(Items from a data source)
<<<<

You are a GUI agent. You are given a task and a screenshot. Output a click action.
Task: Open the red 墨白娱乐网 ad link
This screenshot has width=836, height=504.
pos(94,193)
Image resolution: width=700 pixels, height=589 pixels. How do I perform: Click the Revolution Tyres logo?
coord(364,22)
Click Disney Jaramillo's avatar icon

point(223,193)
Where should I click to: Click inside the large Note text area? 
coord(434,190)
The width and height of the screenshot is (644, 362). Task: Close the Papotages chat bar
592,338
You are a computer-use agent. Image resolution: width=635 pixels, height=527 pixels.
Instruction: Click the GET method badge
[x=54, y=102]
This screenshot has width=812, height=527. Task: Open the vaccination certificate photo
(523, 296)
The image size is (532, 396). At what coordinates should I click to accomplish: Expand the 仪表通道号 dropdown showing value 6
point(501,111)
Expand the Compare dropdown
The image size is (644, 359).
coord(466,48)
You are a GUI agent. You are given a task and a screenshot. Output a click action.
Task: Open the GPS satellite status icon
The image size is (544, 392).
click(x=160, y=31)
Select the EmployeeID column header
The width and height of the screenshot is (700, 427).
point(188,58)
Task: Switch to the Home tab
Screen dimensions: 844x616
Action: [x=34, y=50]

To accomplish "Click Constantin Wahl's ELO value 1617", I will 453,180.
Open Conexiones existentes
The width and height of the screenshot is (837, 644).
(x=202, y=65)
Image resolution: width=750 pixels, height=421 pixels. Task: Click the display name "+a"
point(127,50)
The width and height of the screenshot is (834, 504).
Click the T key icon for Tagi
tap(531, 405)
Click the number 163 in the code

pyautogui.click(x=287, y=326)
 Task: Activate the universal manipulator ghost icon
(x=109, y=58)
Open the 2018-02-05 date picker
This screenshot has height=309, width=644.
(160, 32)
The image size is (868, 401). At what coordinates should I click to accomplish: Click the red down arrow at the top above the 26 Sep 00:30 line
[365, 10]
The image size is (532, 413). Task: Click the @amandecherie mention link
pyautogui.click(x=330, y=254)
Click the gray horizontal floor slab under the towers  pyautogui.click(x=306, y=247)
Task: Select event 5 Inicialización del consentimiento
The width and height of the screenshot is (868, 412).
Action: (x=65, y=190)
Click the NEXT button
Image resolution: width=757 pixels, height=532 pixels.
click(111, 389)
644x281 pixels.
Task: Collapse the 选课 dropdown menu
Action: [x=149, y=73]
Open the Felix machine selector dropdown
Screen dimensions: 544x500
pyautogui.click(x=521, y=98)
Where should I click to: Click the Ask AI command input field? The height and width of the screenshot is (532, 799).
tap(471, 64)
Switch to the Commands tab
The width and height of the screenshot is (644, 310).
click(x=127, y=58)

>>>>

▶ Exercise details
Go through the entries above and reproduce each one exactly.

▶ Result of this task
You are a GUI agent. You are given a task and a screenshot. Output a click action.
Task: Open the red 墨白娱乐网 ad link
This screenshot has width=836, height=504.
pos(94,193)
Image resolution: width=700 pixels, height=589 pixels. How do I perform: Click the Revolution Tyres logo?
coord(364,22)
Click Disney Jaramillo's avatar icon

point(223,193)
Where should I click to: Click inside the large Note text area? 
coord(434,190)
The width and height of the screenshot is (644, 362). Task: Close the Papotages chat bar
592,338
You are a computer-use agent. Image resolution: width=635 pixels, height=527 pixels.
Instruction: Click the GET method badge
[x=54, y=102]
This screenshot has width=812, height=527. Task: Open the vaccination certificate photo
(523, 296)
The image size is (532, 396). At what coordinates should I click to accomplish: Expand the 仪表通道号 dropdown showing value 6
point(501,111)
Expand the Compare dropdown
The image size is (644, 359).
coord(466,48)
You are a GUI agent. You are given a task and a screenshot. Output a click action.
Task: Open the GPS satellite status icon
The image size is (544, 392).
click(x=160, y=31)
Select the EmployeeID column header
The width and height of the screenshot is (700, 427).
point(188,58)
Task: Switch to the Home tab
Screen dimensions: 844x616
Action: [x=34, y=50]

To accomplish "Click Constantin Wahl's ELO value 1617", I will 453,180.
Open Conexiones existentes
The width and height of the screenshot is (837, 644).
(x=202, y=65)
Image resolution: width=750 pixels, height=421 pixels. Task: Click the display name "+a"
point(127,50)
The width and height of the screenshot is (834, 504).
Click the T key icon for Tagi
tap(531, 405)
Click the number 163 in the code

pyautogui.click(x=287, y=326)
 Task: Activate the universal manipulator ghost icon
(x=109, y=58)
Open the 2018-02-05 date picker
This screenshot has height=309, width=644.
(160, 32)
The image size is (868, 401). At what coordinates should I click to accomplish: Click the red down arrow at the top above the 26 Sep 00:30 line
[365, 10]
The image size is (532, 413). Task: Click the @amandecherie mention link
pyautogui.click(x=330, y=254)
Click the gray horizontal floor slab under the towers  pyautogui.click(x=306, y=247)
Task: Select event 5 Inicialización del consentimiento
The width and height of the screenshot is (868, 412).
Action: (x=65, y=190)
Click the NEXT button
Image resolution: width=757 pixels, height=532 pixels.
click(111, 389)
644x281 pixels.
Task: Collapse the 选课 dropdown menu
Action: [x=149, y=73]
Open the Felix machine selector dropdown
Screen dimensions: 544x500
pyautogui.click(x=521, y=98)
Where should I click to: Click the Ask AI command input field? The height and width of the screenshot is (532, 799).
tap(471, 64)
Switch to the Commands tab
The width and height of the screenshot is (644, 310).
click(x=127, y=58)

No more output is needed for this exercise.